Over recent years, Breitz has collected and archived a wide range of found footage fragments that document “white people talking about race.” Her archive includes the voices of prominent political figures, news anchors and talk show hosts, as well as those of lesser known and anonymous YouTube bloggers, covering white perspectives that run the gamut from neo-Nazi ideology and far right propaganda to everyday racism and the posturing of “good white people.” “Specifically,” Breitz says, “the archive observes the rising anxiety of white people as long-standing calls to dismantle white supremacy proliferate and intensify across the globe. As such, it offers insight into the ongoing backlash against anti-racist movements, as white people struggle to come to terms with public discourse that highlights phenomena such as ‘white privilege,’ ‘white fragility,’ ‘white rage’ and ‘white guilt.’”
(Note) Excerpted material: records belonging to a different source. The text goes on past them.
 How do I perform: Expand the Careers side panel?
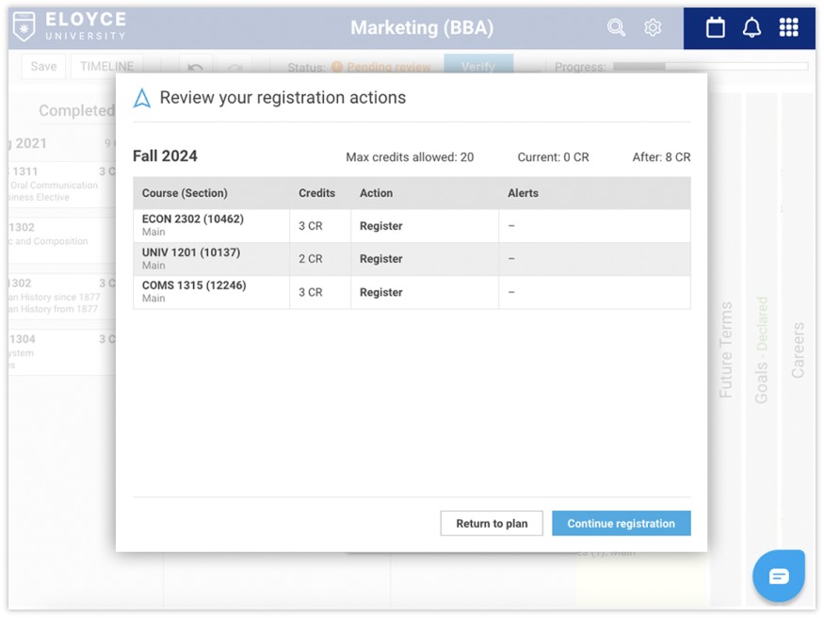coord(798,349)
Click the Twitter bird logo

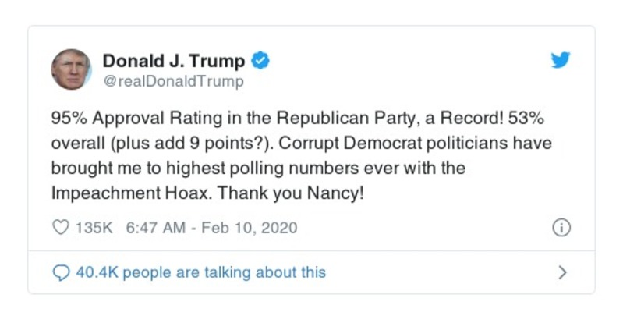tap(561, 61)
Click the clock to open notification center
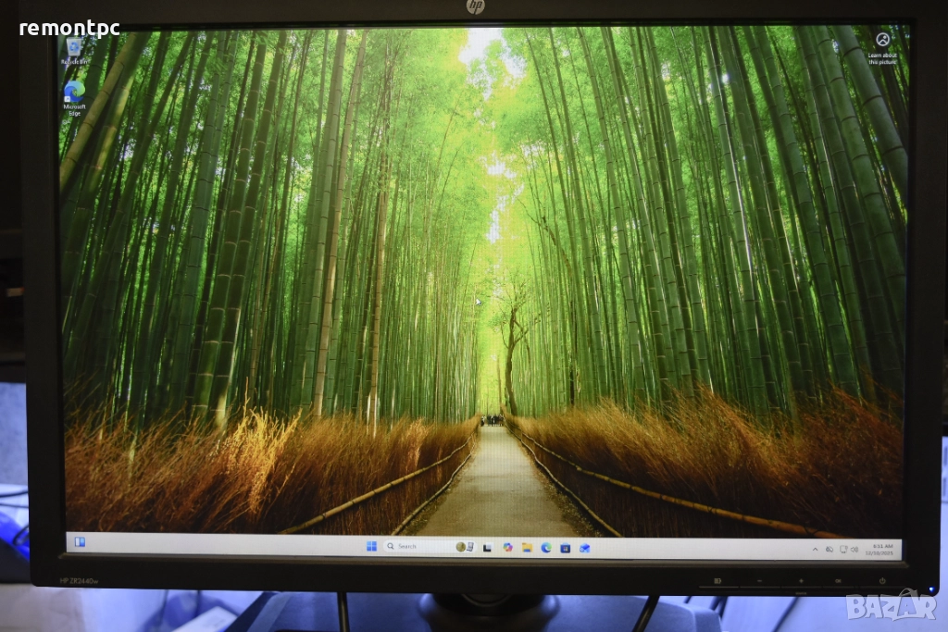This screenshot has height=632, width=948. pyautogui.click(x=882, y=544)
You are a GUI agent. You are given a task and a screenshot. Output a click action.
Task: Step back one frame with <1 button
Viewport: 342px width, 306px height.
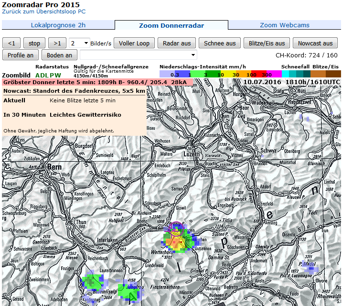11,43
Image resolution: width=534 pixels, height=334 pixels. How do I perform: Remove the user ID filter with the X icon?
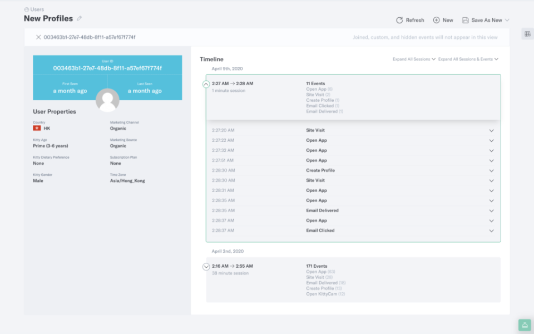(38, 36)
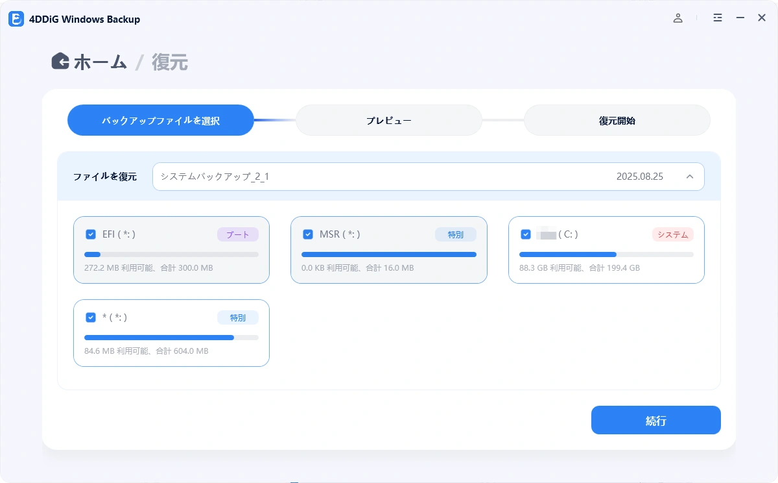Click the システム tag on C: drive
Screen dimensions: 778x483
[672, 234]
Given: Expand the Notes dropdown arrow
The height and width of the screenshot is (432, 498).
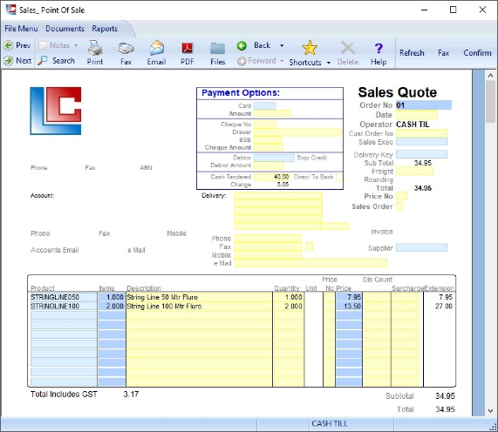Looking at the screenshot, I should pyautogui.click(x=76, y=45).
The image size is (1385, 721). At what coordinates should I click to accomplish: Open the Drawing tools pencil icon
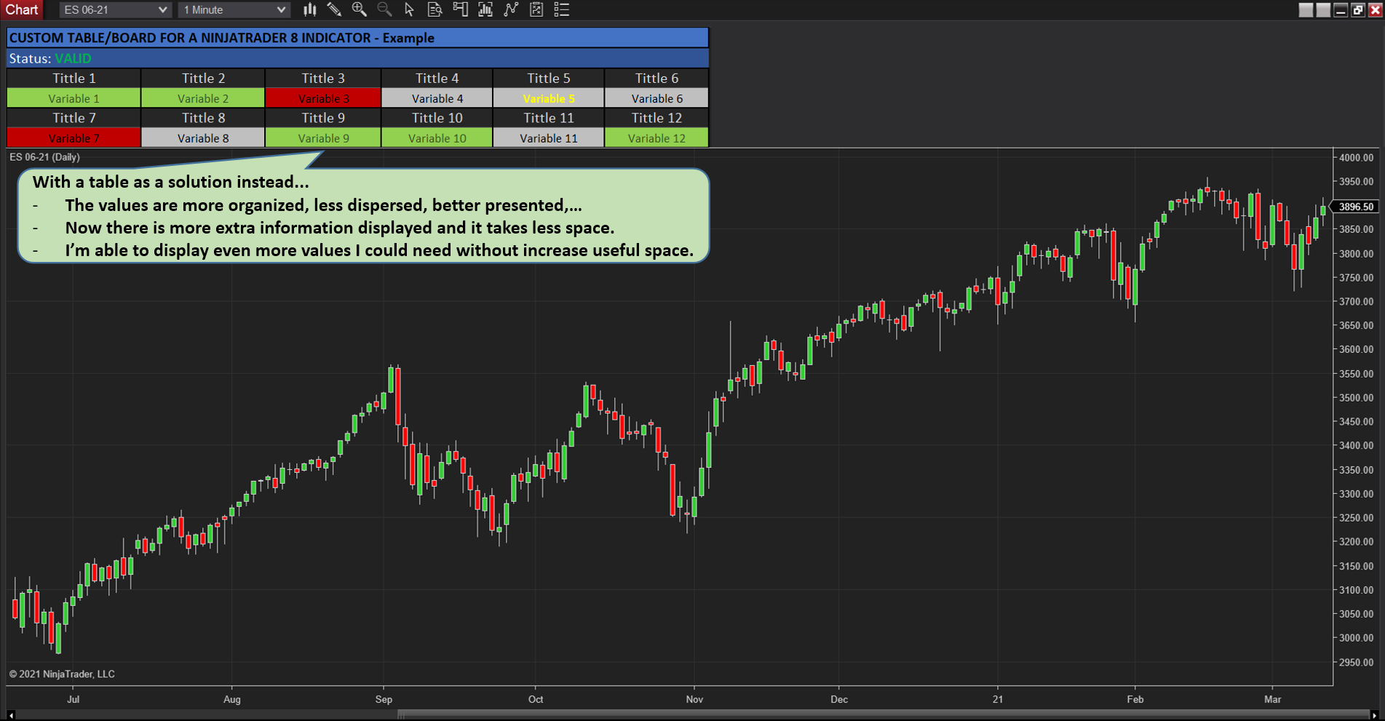point(335,9)
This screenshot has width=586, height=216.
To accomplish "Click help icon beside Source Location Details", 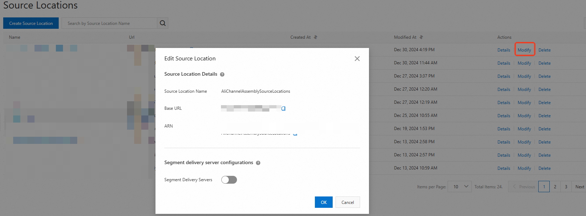I will (x=222, y=74).

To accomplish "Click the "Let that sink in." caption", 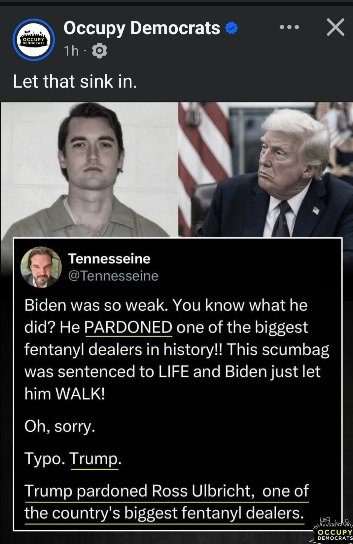I will tap(75, 81).
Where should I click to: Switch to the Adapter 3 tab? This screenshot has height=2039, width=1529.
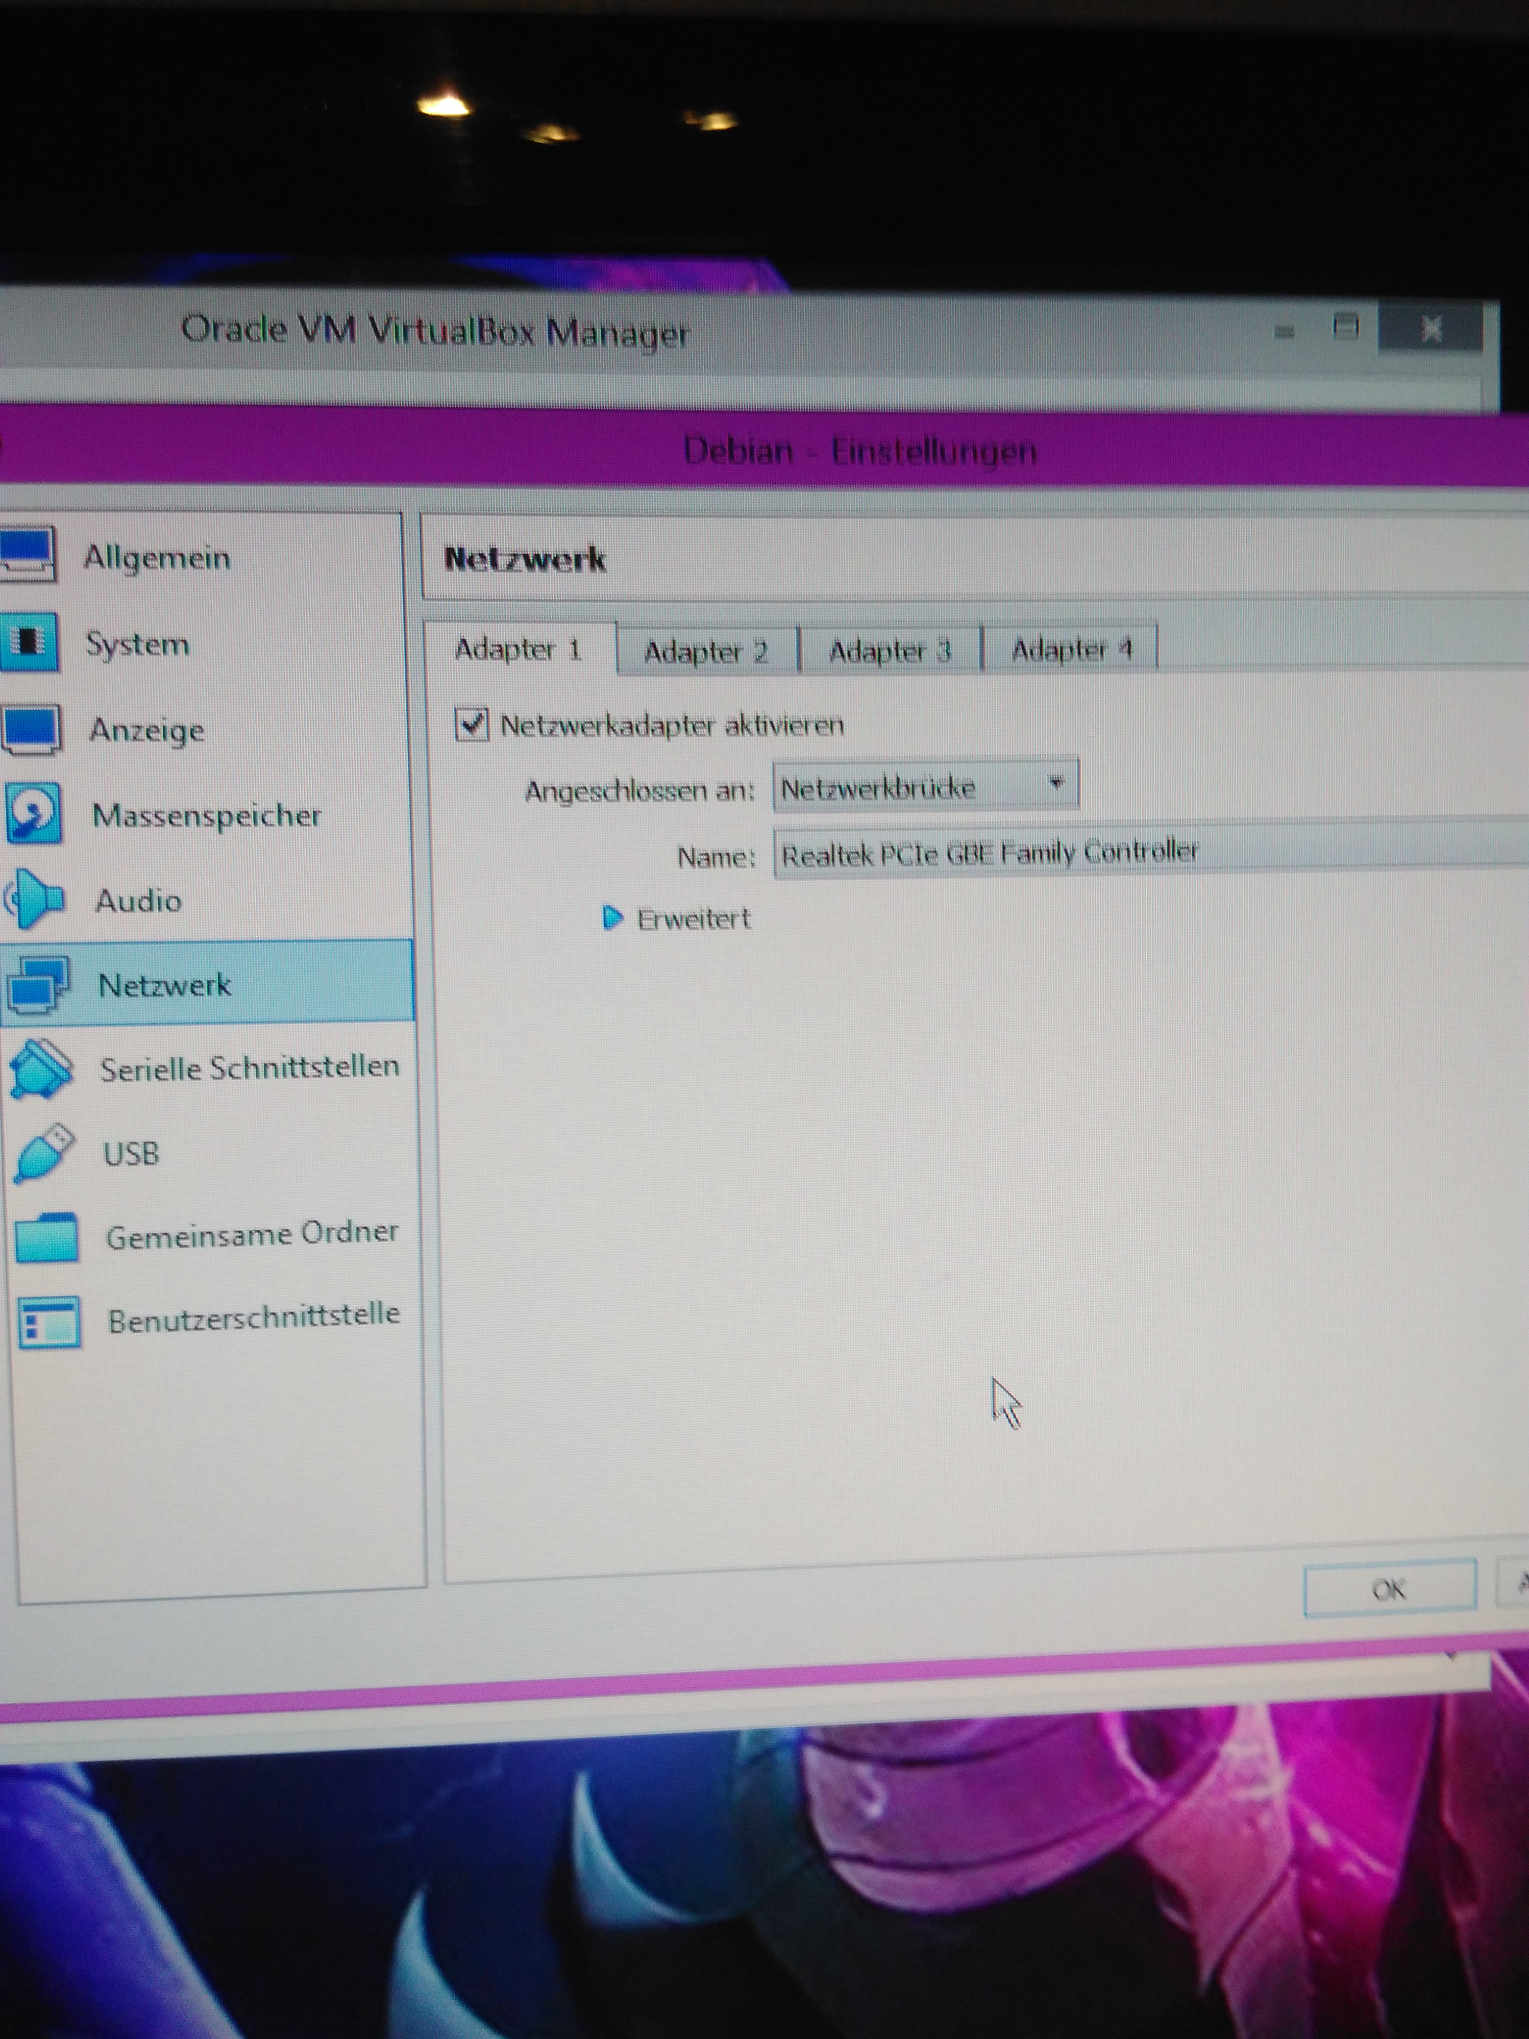[x=889, y=651]
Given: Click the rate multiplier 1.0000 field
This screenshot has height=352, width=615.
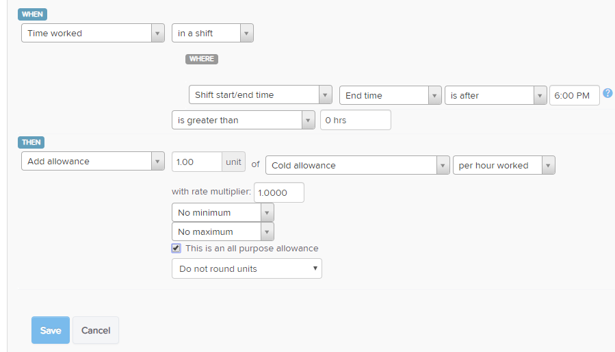Looking at the screenshot, I should tap(279, 192).
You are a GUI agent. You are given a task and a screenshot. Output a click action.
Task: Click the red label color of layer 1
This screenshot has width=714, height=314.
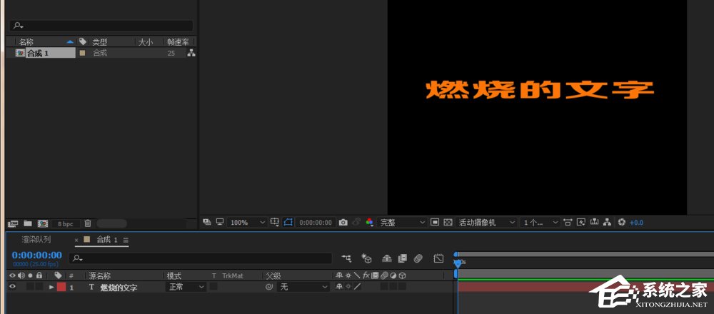coord(61,287)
In Whiteface, Breitz appropriates and ventriloquizes dozens of voices drawn from this archive, channelling them through her own white body. Wearing nothing but a white dress shirt and zombie contact lenses, the artist conjures up whiteness in a variety of its guises, rotating through a series of cheap blonde wigs as the work unfolds, among which her own platinum head of hair is featured. Breitz’s un-wigged appearance among the characters that populate the piece, serves to acknowledge the artist’s own embeddedness in whiteness. Yet, while Breitz and many of the disembodied voices that she lip-syncs may be recognisable in Whiteface (Tucker Carlson, Rachel Dolezal, Bill Maher, Richard Spencer and Robin DiAngelo all make vocal cameos), specific white folks are not the primary target of this stinging satire. Rather, it is the condition of whiteness that Breitz seeks to prod into visibility. Dislocated from the white people who originally uttered them, the words that stream through Breitz accumulate to provide a scathing study of the
vocabulary and grammar underlying this condition, a critical survey of the language via which whiteness frames, normalises and leverages its power.
Breitz’s deliberately theatrical performance in Whiteface draws attention to the constructed nature of whiteness and other racial categories. Her bleached presence and deadened eyes locate the fictions that naturalise and perpetuate white supremacy squarely within the genre of horror.
Born and raised in South Africa during the era of apartheid, Breitz has consistently sought to grapple with whiteness in her work, from early photographic series such as “Ghost Series” (1994), to later installations such as Extra (2011) and TLDR (2017). Whiteface represents her most direct stab at autoethnography yet.